■ What you are asked to do
Take from the records below each line that holds "computer".

■ Data supplied
################
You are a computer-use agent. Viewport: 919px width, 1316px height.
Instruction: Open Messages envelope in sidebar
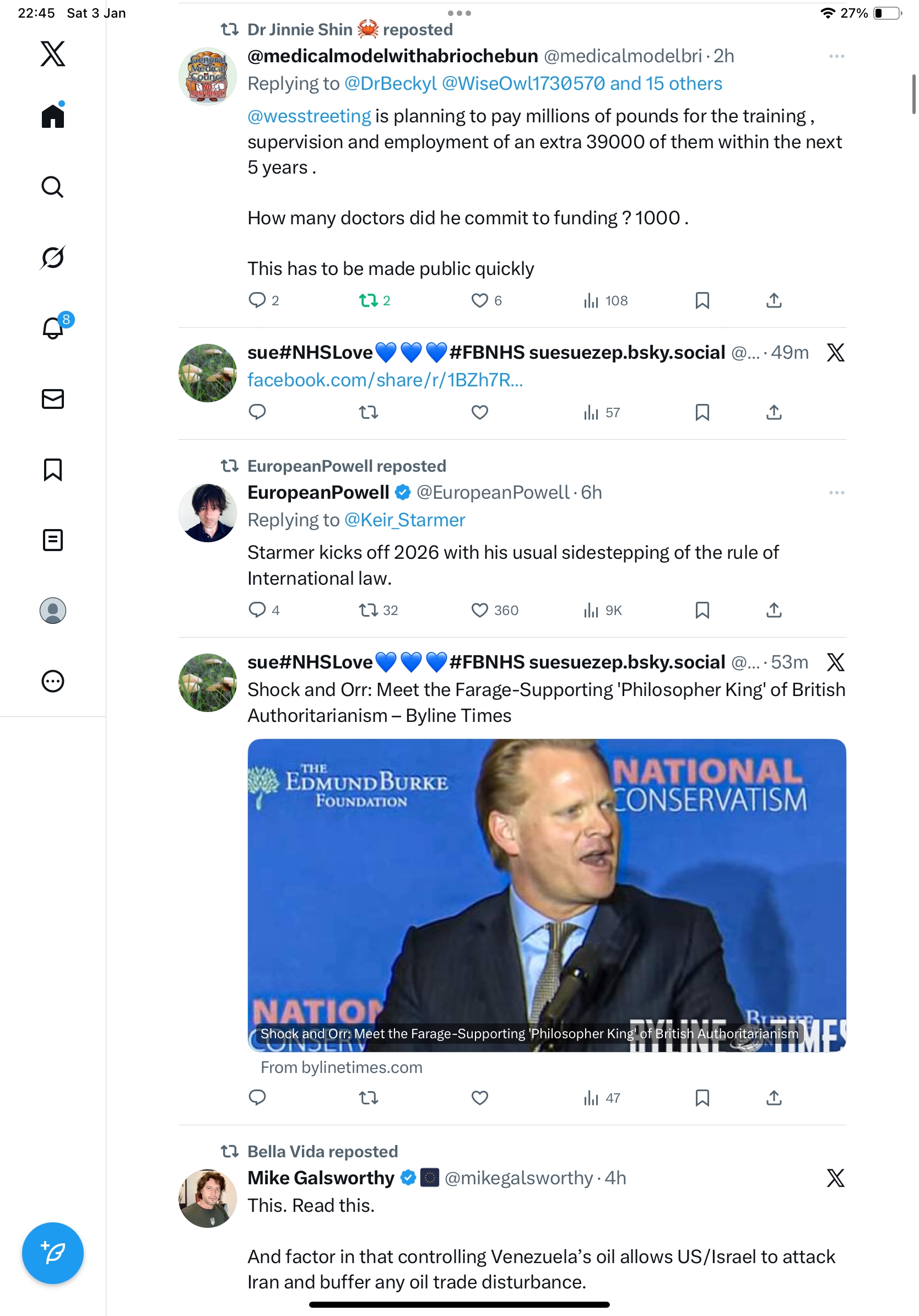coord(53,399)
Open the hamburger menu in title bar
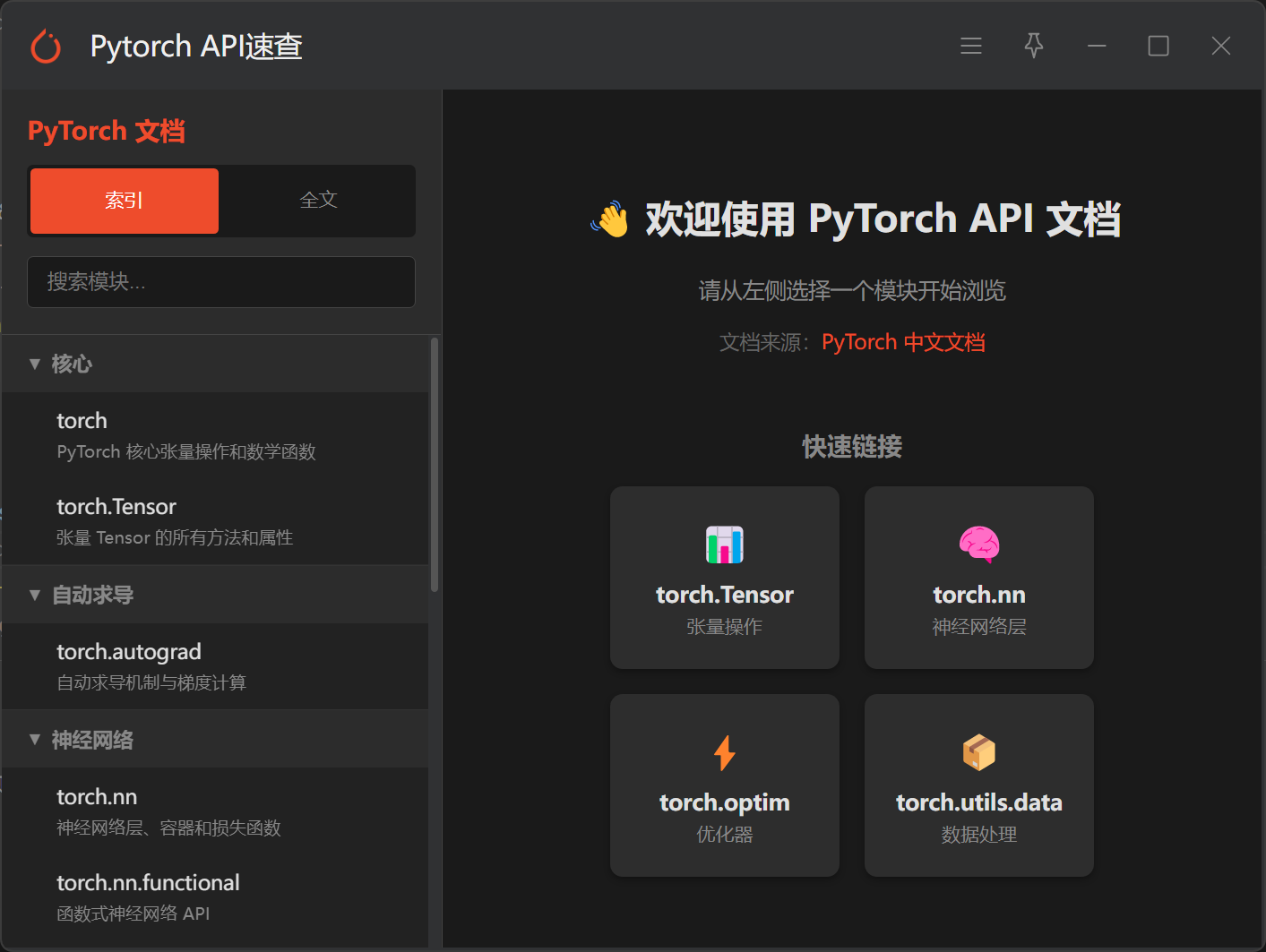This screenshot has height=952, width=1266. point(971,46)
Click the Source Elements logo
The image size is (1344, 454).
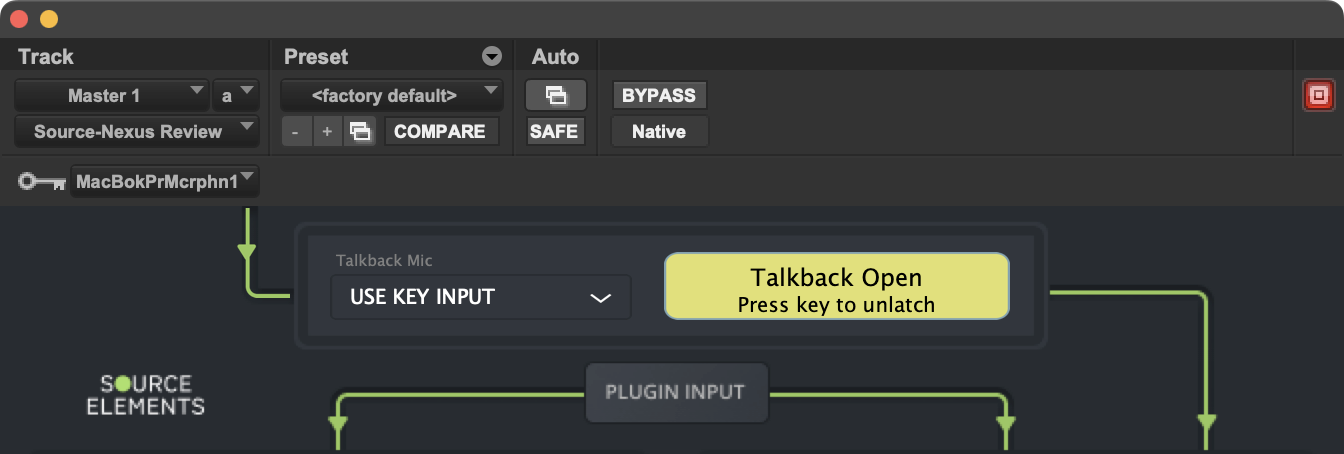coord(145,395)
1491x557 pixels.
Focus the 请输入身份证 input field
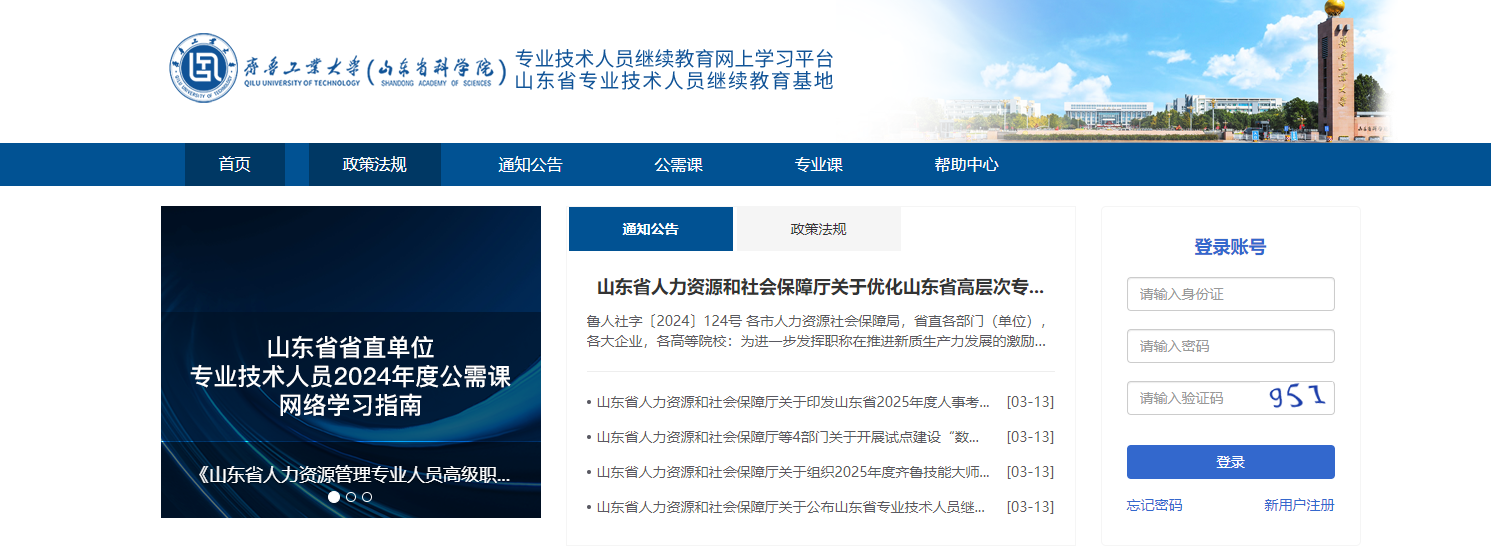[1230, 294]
################
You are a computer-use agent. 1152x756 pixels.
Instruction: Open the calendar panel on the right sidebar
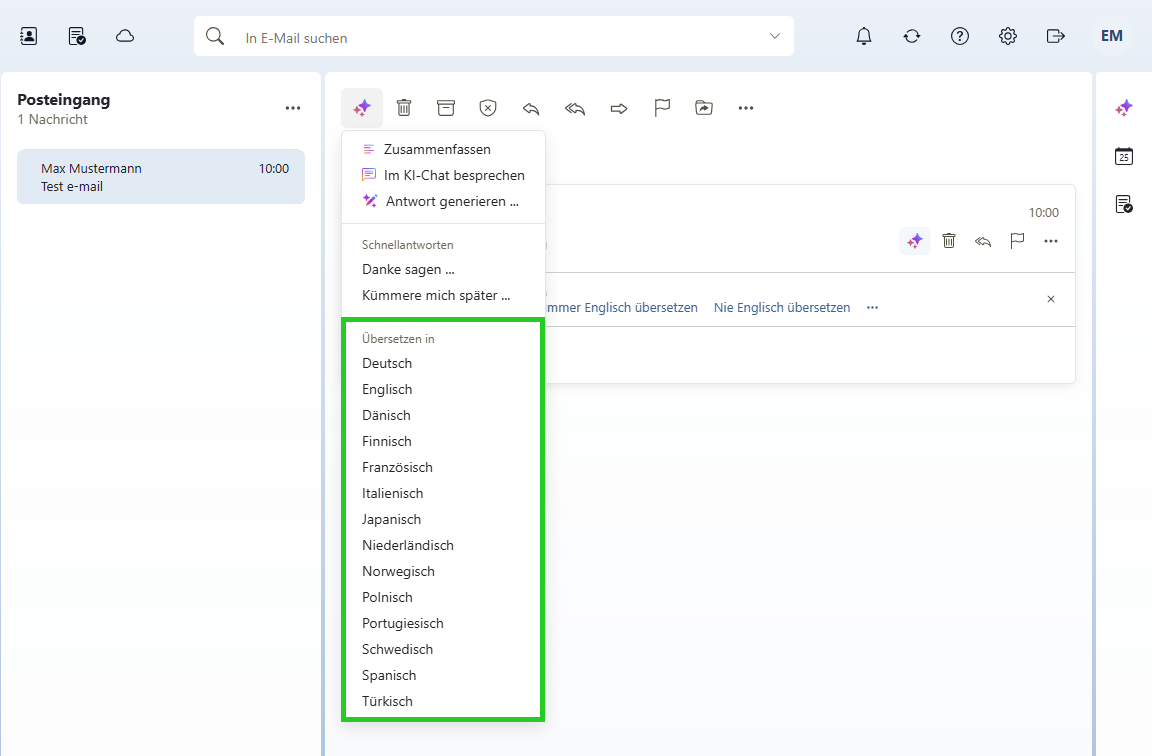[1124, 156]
################
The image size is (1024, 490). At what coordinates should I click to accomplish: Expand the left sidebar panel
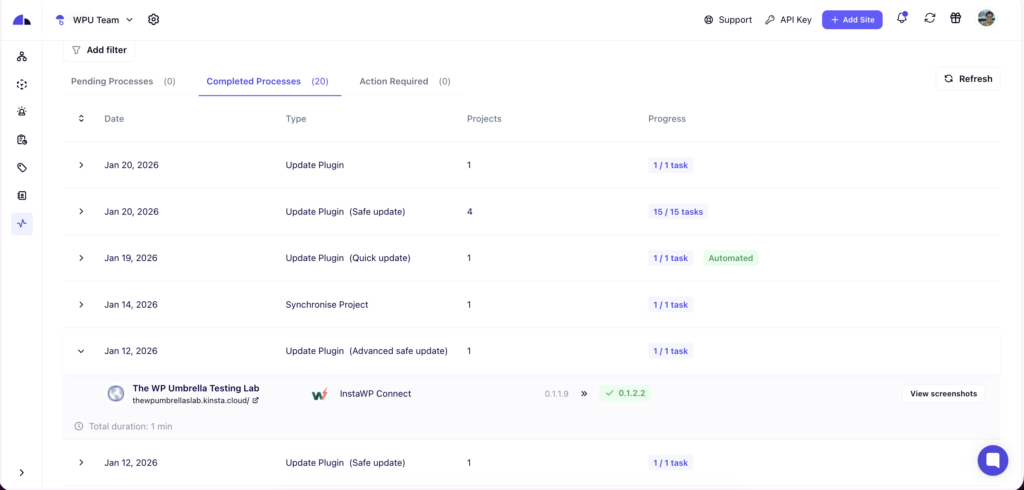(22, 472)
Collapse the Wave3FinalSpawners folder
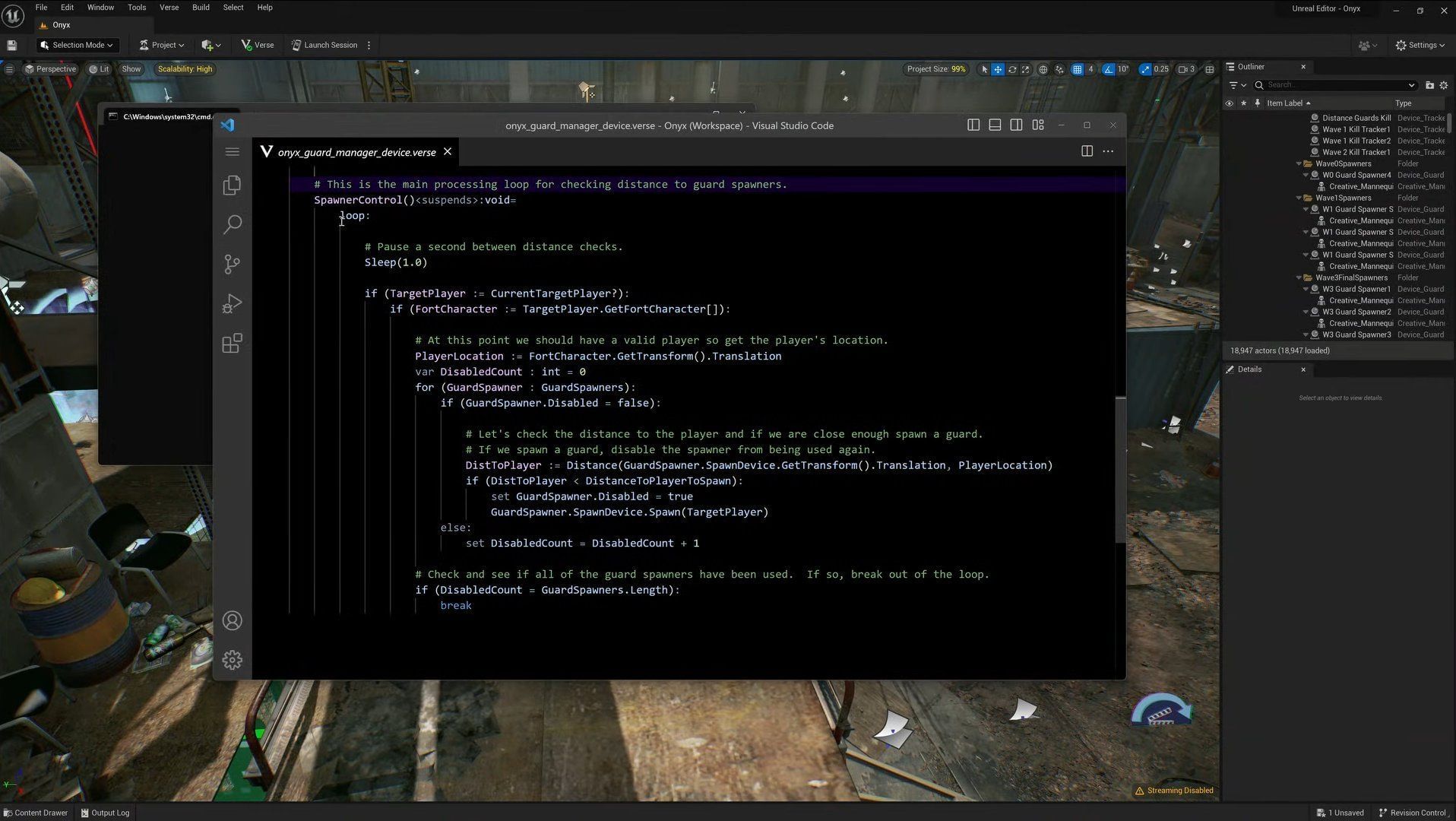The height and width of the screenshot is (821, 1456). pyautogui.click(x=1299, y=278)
################
■ Written solution
You are a computer-use agent. Viewport: 919px width, 1316px height.
You are a computer-use agent. 1152x756 pixels.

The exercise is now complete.